Segment Start: Record excerpts

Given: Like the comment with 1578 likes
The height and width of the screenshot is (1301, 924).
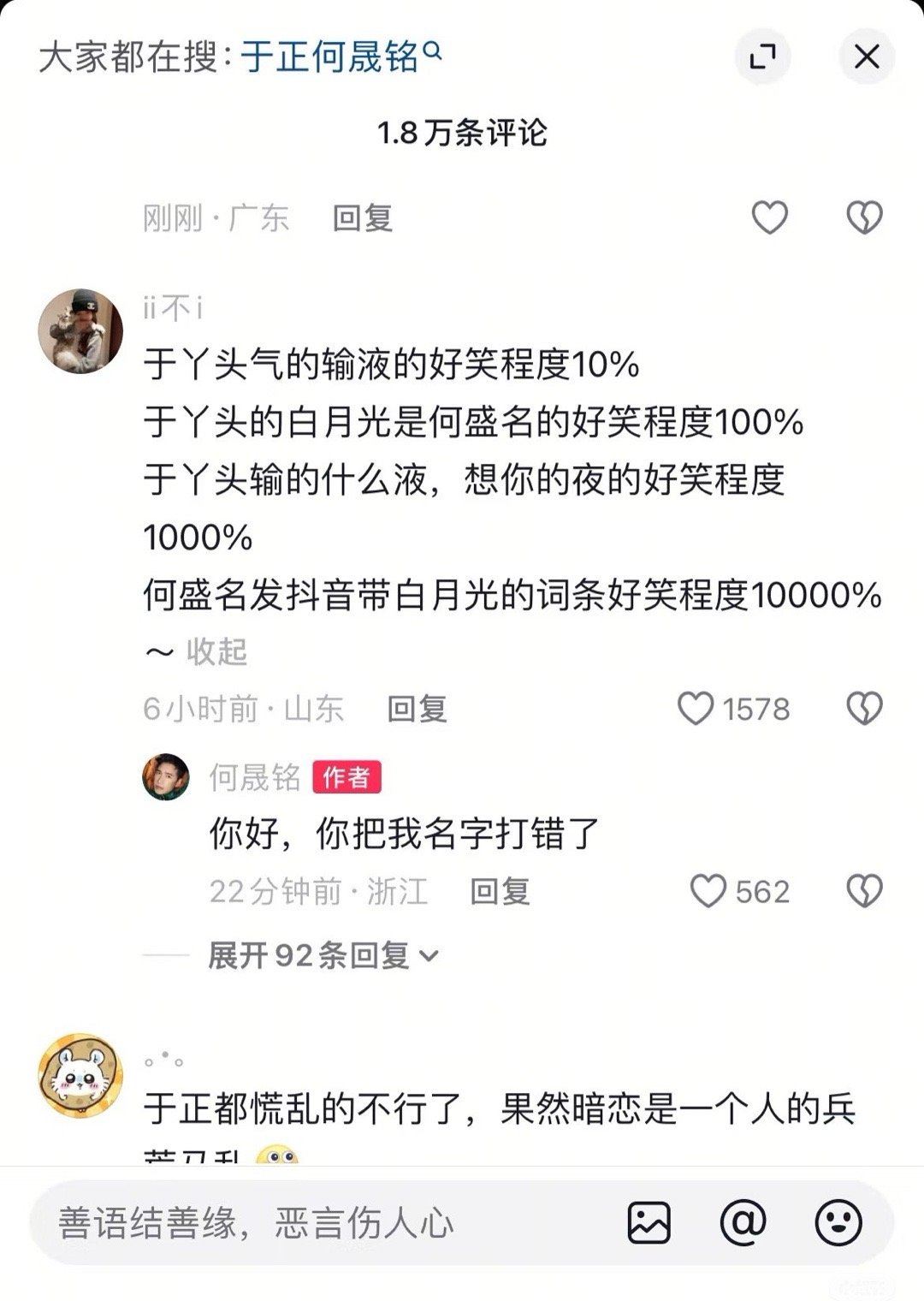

Segment End: Record excerpts
Segment Start: Record excerpts

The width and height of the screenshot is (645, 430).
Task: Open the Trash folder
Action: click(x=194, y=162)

Segment End: Record excerpts
Segment Start: Record excerpts

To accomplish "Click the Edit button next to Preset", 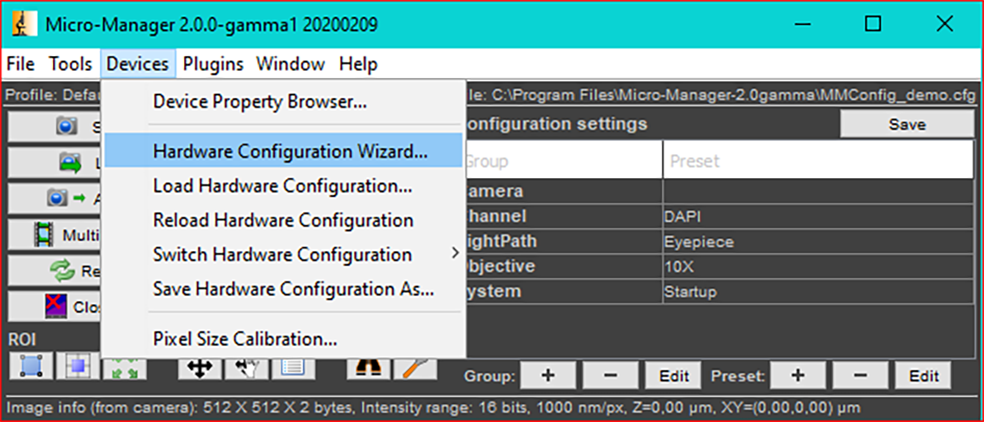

Segment End: Record excerpts

Instructions for the task: Send back exactly the lines of the listing above starting at the one with "Given: Like the comment with 1578 likes" and ending at the one with "The height and", inclusive, and no others.

Output below:
Given: Like the comment with 1578 likes
The height and width of the screenshot is (1301, 924).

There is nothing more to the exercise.